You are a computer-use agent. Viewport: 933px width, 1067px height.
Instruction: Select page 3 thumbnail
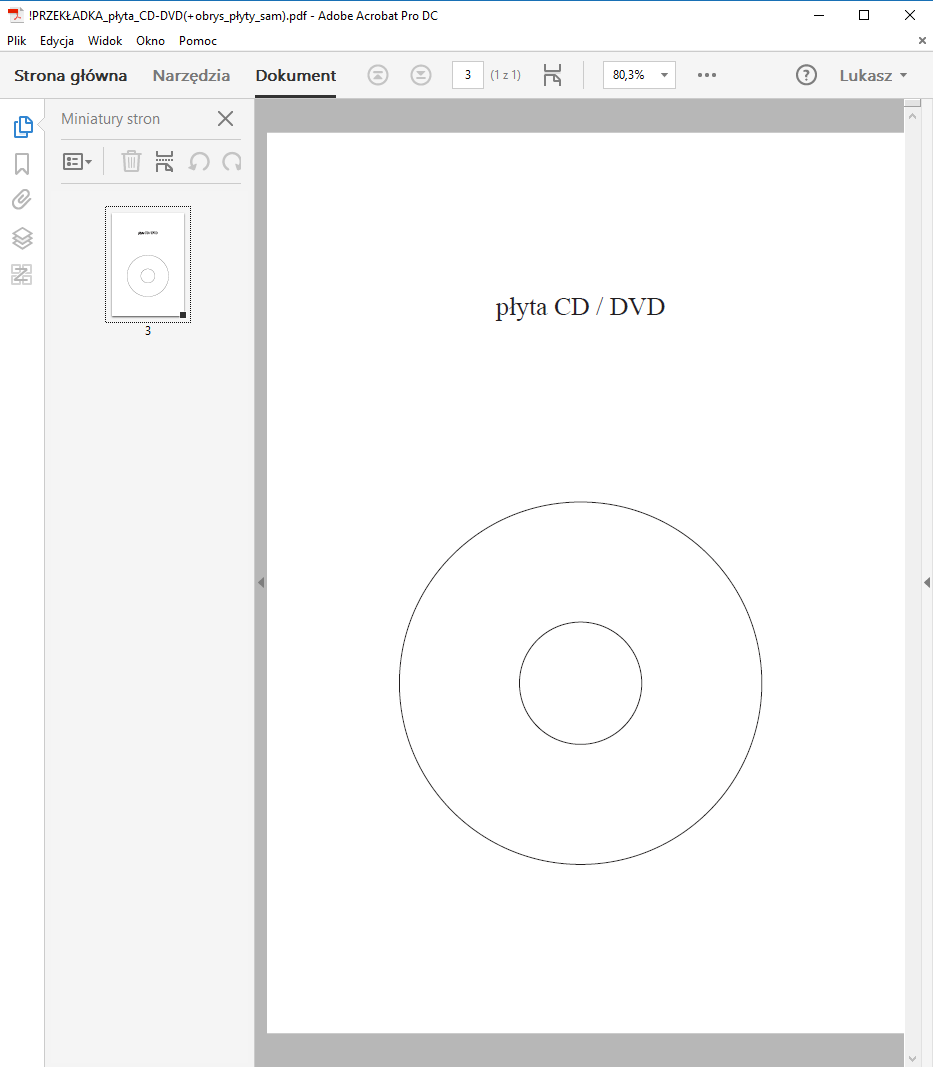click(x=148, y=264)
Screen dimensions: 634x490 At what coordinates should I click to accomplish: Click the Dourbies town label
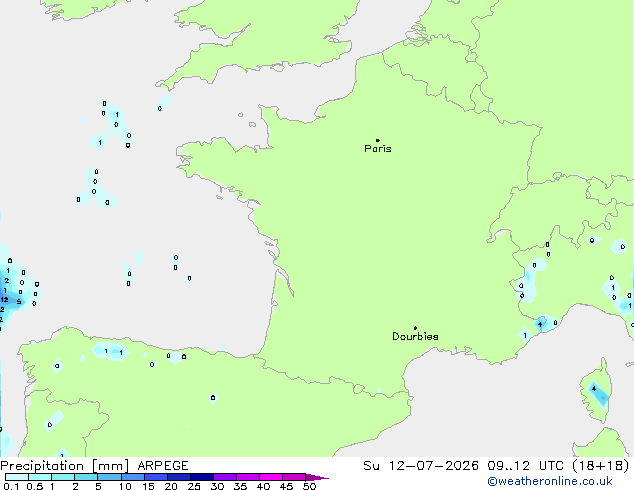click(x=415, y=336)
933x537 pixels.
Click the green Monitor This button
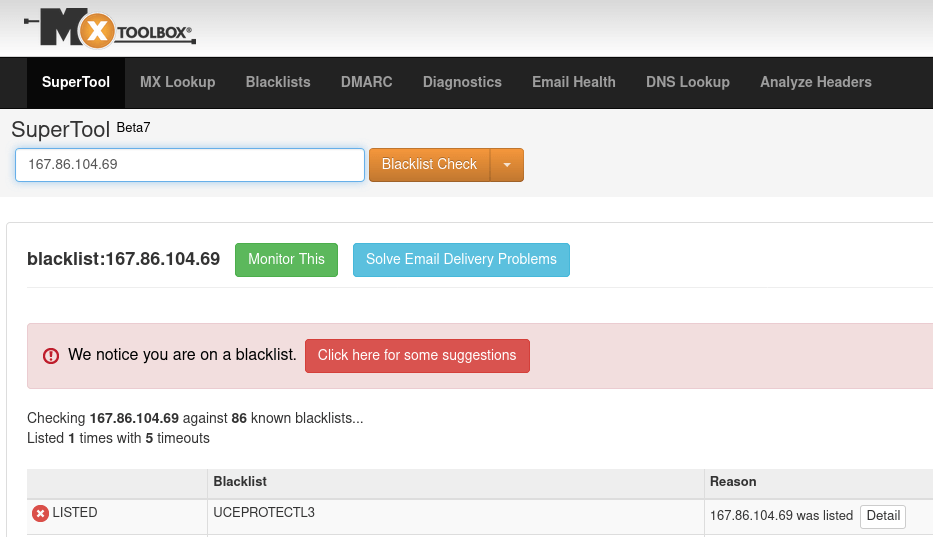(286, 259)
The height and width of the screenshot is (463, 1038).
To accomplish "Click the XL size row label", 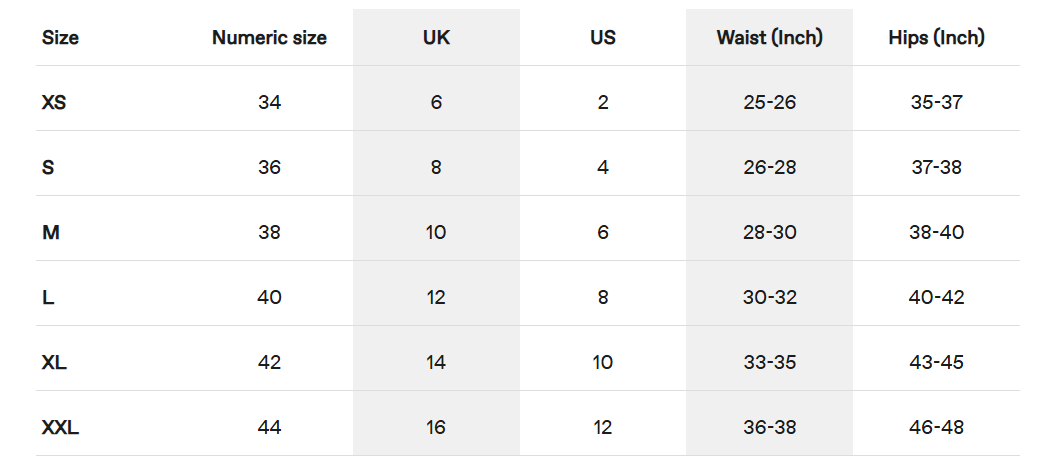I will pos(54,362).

___

TASK GOAL => State the number of lines in the records above that contain the string "width", and give nothing else.

WRITTEN SOLUTION => 2